Like veterans of war, women will exchange stories of stitches, scars, pain, and heroism. The way men recount their wartime experiences, exchanging tales of bravery and perhaps near fatal operations, is the way women will tell their birthing stories. I would like to share mine.
A gush of water was when I knew the journey was beginning. A journey into the unknown. Yet, like thousands of women since the beginning of time, I made the decision to let nature take its course.
The contractions came every few minutes, and I labored on my hands and knees breathing through the pain. Each wave of agony brought my daughter closer and closer to my ever-waiting arms. Stronger and stronger, I moaned thinking this will never end…
The nurse checked me and gave me the disappointing news that despite my pain I was only dilated 3 cm. Tears of despair streamed down my face and I was ready to give up, but somehow consciously — perhaps subconsciously — I knew there was no giving up.
I stood swaying through the tremors that shook the core of my very being. Suddenly, I felt her coming. The nurses and midwife quickly rushed me onto the bed. This was the moment of no turning back; with a rush of adrenaline I pushed with every breath to get my baby out into the world.
I have been through hell and survived. I have experienced a force so great it cannot be described. I could not fight it, I could only ride the waves of pain as they rushed through my body. I yelled out, animalistic noises escaping my mouth, as I surrendered and let the pain rip through my tired body.
And suddenly all was quiet.
In the distance, a tiny cry was heard. I lay there in my own blood, sweat, and tears as I was handed the new life that I fought to bring into the world. Trembling I held this beautiful, tiny helpless form as feelings of strength and euphoria flooded through my veins. I had done it, I had won the battle. Every moment of agony was worth it. My “Medal of Valor” is the highest that one can receive; it is to hold my baby girl and gaze awestruck at the miracle of life.
In time the pain will fade and the scars and stretch marks will soften. But no matter what, my own sense of strength and endurance will forever remain as a reminder to myself that I am stronger than I ever would have imagined.
And like veterans of war, women will exchange stories of stitches, scars, pain, and heroism. Giving birth creates a natural bond between all women. No matter their color, age, or race. No matter what life experiences or education we have, we are like comrades in arms. Wherever you are, you can sit down with another woman and exchange your “battlefield experiences”. Yet this battle was not one where death and destruction were brought into the world, rather it was life!
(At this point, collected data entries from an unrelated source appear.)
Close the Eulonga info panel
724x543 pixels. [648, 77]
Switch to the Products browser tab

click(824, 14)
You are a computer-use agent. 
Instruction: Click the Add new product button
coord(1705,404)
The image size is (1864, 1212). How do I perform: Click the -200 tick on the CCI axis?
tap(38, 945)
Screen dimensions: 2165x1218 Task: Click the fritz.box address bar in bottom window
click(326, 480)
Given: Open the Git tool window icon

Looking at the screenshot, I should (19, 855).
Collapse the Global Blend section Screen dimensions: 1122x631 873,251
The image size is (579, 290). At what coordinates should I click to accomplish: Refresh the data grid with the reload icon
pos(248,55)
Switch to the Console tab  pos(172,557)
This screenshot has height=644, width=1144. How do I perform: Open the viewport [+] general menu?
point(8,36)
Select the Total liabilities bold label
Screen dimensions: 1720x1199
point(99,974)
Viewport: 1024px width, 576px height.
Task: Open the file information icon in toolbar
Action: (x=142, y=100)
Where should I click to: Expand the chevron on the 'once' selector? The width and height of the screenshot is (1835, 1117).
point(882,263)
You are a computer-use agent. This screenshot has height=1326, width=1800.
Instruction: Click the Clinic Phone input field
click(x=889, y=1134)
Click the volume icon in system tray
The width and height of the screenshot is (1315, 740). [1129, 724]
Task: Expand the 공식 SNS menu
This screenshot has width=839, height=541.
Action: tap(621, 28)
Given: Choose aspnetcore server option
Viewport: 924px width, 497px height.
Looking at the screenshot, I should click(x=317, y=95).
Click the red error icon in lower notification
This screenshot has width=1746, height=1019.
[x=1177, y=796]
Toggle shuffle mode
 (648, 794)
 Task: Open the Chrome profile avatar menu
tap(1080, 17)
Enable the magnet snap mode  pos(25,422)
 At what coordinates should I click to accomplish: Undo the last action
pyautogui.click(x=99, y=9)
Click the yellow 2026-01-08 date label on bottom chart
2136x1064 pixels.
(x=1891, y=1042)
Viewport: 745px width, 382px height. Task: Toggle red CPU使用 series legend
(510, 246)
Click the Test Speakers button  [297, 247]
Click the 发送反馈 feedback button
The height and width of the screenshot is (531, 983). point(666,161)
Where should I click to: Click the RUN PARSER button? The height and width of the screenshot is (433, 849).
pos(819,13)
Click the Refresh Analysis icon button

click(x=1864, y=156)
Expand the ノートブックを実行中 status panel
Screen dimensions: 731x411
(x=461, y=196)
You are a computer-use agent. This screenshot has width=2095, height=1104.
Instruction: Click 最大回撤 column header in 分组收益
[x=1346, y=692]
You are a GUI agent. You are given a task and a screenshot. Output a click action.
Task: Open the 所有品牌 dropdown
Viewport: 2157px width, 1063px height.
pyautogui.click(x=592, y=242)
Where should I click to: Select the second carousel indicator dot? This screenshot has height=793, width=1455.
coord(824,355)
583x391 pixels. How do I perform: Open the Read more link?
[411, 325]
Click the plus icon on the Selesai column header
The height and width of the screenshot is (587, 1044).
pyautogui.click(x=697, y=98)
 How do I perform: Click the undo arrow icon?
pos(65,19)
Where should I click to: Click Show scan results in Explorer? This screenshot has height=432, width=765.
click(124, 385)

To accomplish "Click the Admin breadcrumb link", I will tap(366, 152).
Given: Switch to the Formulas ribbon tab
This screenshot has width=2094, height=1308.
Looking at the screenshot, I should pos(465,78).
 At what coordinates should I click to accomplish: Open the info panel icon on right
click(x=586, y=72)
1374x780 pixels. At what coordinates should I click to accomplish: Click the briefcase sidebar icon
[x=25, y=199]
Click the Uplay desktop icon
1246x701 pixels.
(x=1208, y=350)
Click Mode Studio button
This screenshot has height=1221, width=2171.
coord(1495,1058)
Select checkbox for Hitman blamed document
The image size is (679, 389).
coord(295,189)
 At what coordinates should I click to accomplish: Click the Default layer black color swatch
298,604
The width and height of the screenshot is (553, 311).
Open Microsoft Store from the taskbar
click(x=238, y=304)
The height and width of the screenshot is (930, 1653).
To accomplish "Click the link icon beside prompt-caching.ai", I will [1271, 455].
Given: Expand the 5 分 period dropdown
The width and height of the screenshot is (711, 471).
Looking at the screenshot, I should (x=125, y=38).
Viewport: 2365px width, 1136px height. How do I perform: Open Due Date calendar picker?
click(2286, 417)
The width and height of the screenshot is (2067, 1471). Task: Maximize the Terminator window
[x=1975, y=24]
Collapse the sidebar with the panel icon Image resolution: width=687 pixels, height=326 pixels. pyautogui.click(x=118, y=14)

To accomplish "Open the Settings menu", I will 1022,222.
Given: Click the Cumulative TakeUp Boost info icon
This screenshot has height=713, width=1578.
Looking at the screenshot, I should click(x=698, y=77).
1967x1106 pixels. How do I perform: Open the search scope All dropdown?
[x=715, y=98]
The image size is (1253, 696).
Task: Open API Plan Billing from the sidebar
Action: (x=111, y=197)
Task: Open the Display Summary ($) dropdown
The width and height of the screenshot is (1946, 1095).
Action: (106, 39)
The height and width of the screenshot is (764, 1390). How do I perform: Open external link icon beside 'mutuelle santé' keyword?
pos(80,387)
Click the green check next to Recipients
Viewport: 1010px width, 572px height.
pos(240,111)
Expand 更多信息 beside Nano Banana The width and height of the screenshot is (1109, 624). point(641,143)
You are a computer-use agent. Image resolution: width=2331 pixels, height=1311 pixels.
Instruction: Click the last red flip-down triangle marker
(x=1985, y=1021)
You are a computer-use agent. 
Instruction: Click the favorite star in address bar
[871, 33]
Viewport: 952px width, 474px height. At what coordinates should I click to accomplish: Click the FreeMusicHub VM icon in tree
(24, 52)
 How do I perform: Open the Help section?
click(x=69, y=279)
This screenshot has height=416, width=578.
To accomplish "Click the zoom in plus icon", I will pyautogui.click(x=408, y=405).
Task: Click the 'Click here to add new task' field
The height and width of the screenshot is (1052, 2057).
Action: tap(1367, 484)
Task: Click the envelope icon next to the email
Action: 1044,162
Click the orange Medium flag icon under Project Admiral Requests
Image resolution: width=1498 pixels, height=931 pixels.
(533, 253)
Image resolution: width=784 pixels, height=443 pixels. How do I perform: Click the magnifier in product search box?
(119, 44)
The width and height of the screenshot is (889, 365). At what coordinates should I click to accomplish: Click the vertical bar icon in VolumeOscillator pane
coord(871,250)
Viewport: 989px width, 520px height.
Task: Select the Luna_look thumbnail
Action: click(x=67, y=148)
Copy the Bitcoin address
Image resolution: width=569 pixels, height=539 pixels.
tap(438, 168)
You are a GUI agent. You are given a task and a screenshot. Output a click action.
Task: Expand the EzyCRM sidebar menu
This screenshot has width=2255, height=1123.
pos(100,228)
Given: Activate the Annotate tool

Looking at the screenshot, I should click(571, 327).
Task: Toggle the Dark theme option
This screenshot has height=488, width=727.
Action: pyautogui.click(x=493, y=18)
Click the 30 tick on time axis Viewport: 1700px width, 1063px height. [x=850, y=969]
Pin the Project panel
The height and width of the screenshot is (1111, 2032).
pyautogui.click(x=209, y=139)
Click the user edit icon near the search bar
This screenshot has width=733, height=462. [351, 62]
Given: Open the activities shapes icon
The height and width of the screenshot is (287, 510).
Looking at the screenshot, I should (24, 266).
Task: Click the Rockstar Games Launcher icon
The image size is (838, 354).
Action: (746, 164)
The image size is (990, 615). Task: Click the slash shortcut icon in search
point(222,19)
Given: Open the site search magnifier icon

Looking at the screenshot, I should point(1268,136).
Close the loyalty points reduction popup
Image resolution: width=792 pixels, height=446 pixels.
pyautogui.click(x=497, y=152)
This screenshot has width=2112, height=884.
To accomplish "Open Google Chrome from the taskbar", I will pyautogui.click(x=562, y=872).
This was my third time giving birth. My second time going through labor without any pain killers. Whilst lying in my hospital bed, unable to sleep, reliving those moments of labor, I was struck by a thought. The incredible pain and force our bodies can withstand is a testimony to a woman’s strength and bravery! This is what inspired me to write this piece. I hope you, dear reader, were not traumatized by my descriptions because I would do it all over again!